As a general principle, if you have variable hours across a year (39 weeks, you mentioned) then HMRC do not know this and will apply PAYE tax on the assumption that you work all year round. If your pay was like that, does it look
like the right amount of tax?

cantshapeup · 30/05/2025 08:54

Depends on your tax code but with the standard 1257L I get it to the £56.60.
£524.80 x 52 = £27.3k per year, the standard tax free allowance is £12,570 so you're paying tax on £27.3k - £12,570 or £14,720. Assuming your a basic rate tax payer @20% your tax due is 20% of £14,720 = £2925, divide that by 52. It's done a cumulative basis so in the weeks you don't earn but youre on payroll you'll get a rebate unless you've got a non-standard tax code

https://www.thesalarycalculator.co.uk/salary.php is a helpful site

The Salary Calculator - Take-Home tax calculator

The Salary Calculator tells you monthly take-home, or annual earnings, considering UK Tax, National Insurance and Student Loan.

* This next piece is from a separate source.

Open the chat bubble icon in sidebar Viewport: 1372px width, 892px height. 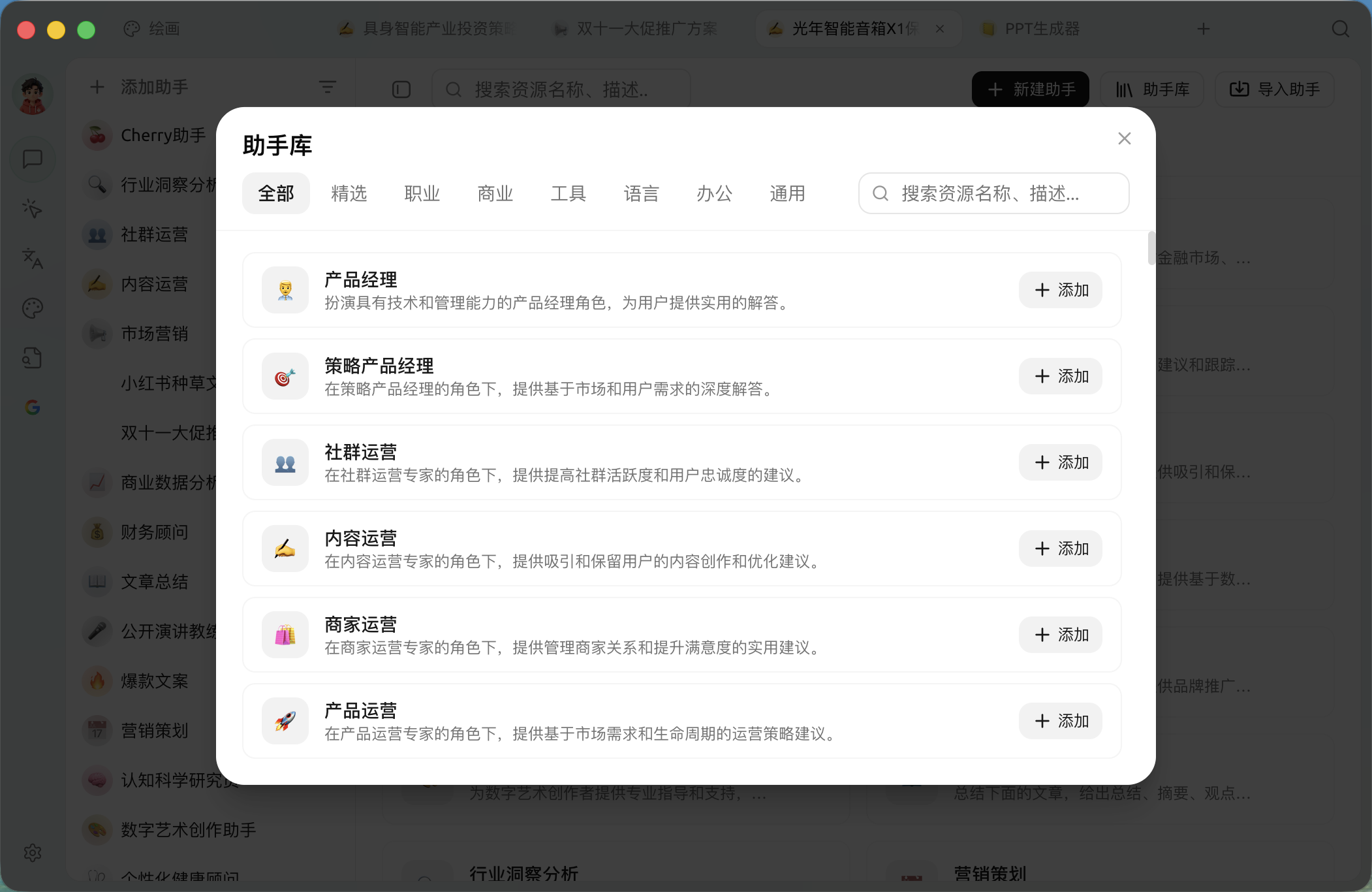point(33,159)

The latest budget information from April 2025 is used to show you exactly what you need to know. Hourly rates, weekly pay an...

https://www.thesalarycalculator.co.uk/salary.php

HopingForTheBest25 · 30/05/2025 09:14

Thanks both. The tax code is C1253L. I work term time only so £524 gross each week for the 39 weeks then literally nothing during school holiday times.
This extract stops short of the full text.